The importance of context: two paintings and what went into them

The importance of context: two paintings and what went into them

Last week’s blog was concerned with two paintings having letters as their subjects and which had connections with one of the so-called ‘Randlords’, the men who amassed great fortunes through exploiting diamonds and gold in South Africa and the financial jiggery-pokery that for many of them went with this. This connection was with Alfred Beit, who Rhodes called ‘little Alfred’. He was the Randlord who above all others possessed a kind of financial genius that enabled him to amass great fortune not only for himself but for others of his associates and in particular Cecil Rhodes. And in Beit’s case this included family members, including his brother Otto and then later Otto’s son, also an Alfred Beit.

This week, the discussion turns to these two paintings themselves, by the Dutch painter Gabriel Metsu. They were owned and donated by ‘little Alfred’s’ nephew, Alfred Beit the second, who inherited his father’s baronetcy title and family money, and it was he and his wife who eventually donated the pictures to the National Gallery of Ireland.

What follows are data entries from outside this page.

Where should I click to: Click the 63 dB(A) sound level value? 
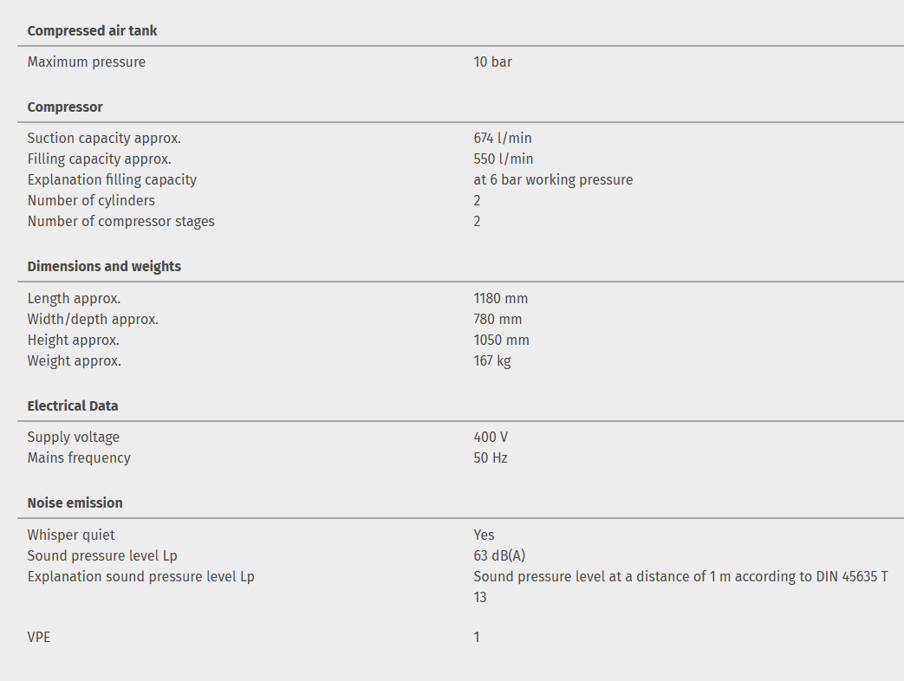coord(499,555)
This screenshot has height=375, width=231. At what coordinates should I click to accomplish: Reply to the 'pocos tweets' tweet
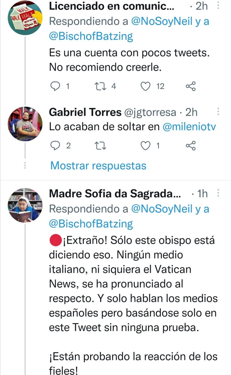point(55,86)
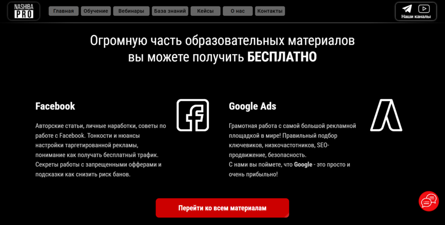Click the bold Google word in the description
The height and width of the screenshot is (225, 445).
click(x=303, y=164)
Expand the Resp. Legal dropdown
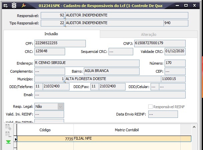The image size is (203, 150). coord(60,106)
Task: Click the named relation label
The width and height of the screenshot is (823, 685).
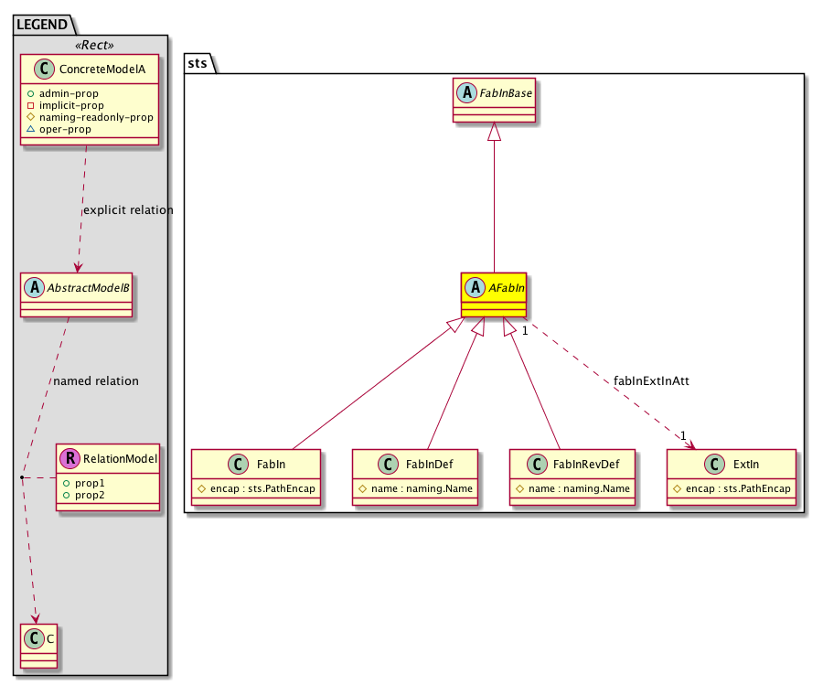Action: click(x=96, y=380)
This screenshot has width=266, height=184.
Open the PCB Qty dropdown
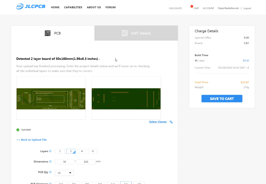tap(65, 173)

Gabriel Metsu ‘Man writing a letter’, 1663, National Gallery of Ireland

‘Man writing a letter’ is a thoroughly domestic painting on one level, with a man in a room sat writing at a table covered with a cloth. But on another level the world is brought into its frame. There is a shadowy sphere or globe reflected in the window just to the left of his head, while the painting to his right shows an open stormy scene, symbolising both the microcosmic relationship between the domestic interior and the open exterior, and also between the circumstances of the writer and the distance his letter will eventually travel. The painting also depicts concentrated action, for the man is immersed in writing a letter, having taken off his hat but not his coat and sat down to pen this missive. No writing can be discerned even at high magnification, but he is writing on a folded sheet of paper.

Gabriel Metsu ‘Woman reading a letter’, 1663, National Gallery of Ireland

‘Woman reading a letter’ also shows a domestic interior, with a woman shielding her reading of a letter from the standing figure of a servant, and an inquisitive dog at her feet. In her left hand the servant holds a pail and also an envelope, presumptively from which the letter had been taken, with the shadowy form of writing discernible on it. Her right hand pulls back a curtain, revealing a dangerously stormy seascape with lashing waves, symbolically indicating that the letter had come across oceans from where the letter-writer was still present.

In addition to the many symbolic references, what is clearly being conveyed to the viewer in Metsu’s two paintings is that the letter-writing and the letter-reading are personal, or rather inter-personal, matters and not public ones. It is a man writing to someone, and a woman reading what someone has written, two people in a relational engagement facilitated by the medium of epistolarity. The writing man is immersed and concentrated on his missive. The reading woman is both immersed and also aware of potential intrusions and shields herself and her reading from them. This is symbolically resonant. But it is also unlike what would have been the circumstances of the vast majority of letter-writing and -reading of the time, which was contributed to perhaps by numbers of people, and intended to be shared by a collective readership. This is the representation of a symbolic force, rather than of the practical reality.